基金support of the Faculty of Engineering,Kasetsart University(Grant No.65/10/CHEM/M.Eng)the Kasetsart University Research and Development Institute,and Kasetsart University.
文摘Energy efficiency is an important aspect of increasing production capacity, minimizing environmental impact, and reducing energy usage in the petrochemical industries. However, in practice, data quality can be degraded by measurement malfunction throughout the operation, leading to unreliable and inaccurate prediction results.
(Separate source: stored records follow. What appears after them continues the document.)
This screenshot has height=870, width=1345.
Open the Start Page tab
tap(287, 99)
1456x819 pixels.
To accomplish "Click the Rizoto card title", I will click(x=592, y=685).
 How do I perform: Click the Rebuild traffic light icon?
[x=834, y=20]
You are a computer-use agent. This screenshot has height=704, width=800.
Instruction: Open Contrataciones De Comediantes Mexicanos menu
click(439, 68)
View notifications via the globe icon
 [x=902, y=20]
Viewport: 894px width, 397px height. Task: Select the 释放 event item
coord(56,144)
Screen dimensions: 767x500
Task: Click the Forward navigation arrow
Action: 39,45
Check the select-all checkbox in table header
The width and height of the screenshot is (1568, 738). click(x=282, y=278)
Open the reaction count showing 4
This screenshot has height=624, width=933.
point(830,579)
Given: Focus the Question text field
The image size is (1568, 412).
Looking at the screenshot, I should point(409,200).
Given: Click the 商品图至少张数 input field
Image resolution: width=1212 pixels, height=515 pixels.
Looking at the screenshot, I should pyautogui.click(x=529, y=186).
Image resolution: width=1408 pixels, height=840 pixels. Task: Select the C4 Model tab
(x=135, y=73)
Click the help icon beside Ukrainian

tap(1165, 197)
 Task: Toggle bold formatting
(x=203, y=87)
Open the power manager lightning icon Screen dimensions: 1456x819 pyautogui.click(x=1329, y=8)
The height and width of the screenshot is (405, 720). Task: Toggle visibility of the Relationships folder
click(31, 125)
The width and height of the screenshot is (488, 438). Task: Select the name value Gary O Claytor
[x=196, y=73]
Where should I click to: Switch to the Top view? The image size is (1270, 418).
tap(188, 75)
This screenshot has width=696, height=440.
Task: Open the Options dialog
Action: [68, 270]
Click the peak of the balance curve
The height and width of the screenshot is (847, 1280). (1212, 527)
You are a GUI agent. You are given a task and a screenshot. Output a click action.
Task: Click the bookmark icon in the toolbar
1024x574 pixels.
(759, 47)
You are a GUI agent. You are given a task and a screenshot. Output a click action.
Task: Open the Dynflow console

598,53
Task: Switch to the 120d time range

Therefore, this paper presents a transfer learning fault detection and identification-energy efficiency predictor (TFDI-EEP) model formulated using long short-term memory. The model aims to predict the energy efficiency of the petrochemical process under uncertainty by using the knowledge gained from the uncertainty detection task to improve prediction performance. The transfer procedure resolves weight initialization by applying partial layer freezing before fine-tuning the additional part of the model. The performance of the proposed model is verified on a wide range of fault variations to thoroughly examine the maximum contribution of faults that the model can tolerate. The results indicate that the TFDI-EEP achieved the highest r-squared and lowest error in the testing step for both the 10% and 20% fault variation datasets compared to other conventional methods. Furthermore, the revelation of interconnection between domains shows that the proposed model can also identify strong fault-correlated features, enhancing monitoring ability and strengthening the robustness and reliability of the model observed by the number of outliers. The transfer parameter improves the prediction performance by 9.86% based on detection accuracy and achieves an r-squared greater than 0.95 on the 40% testing fault variation.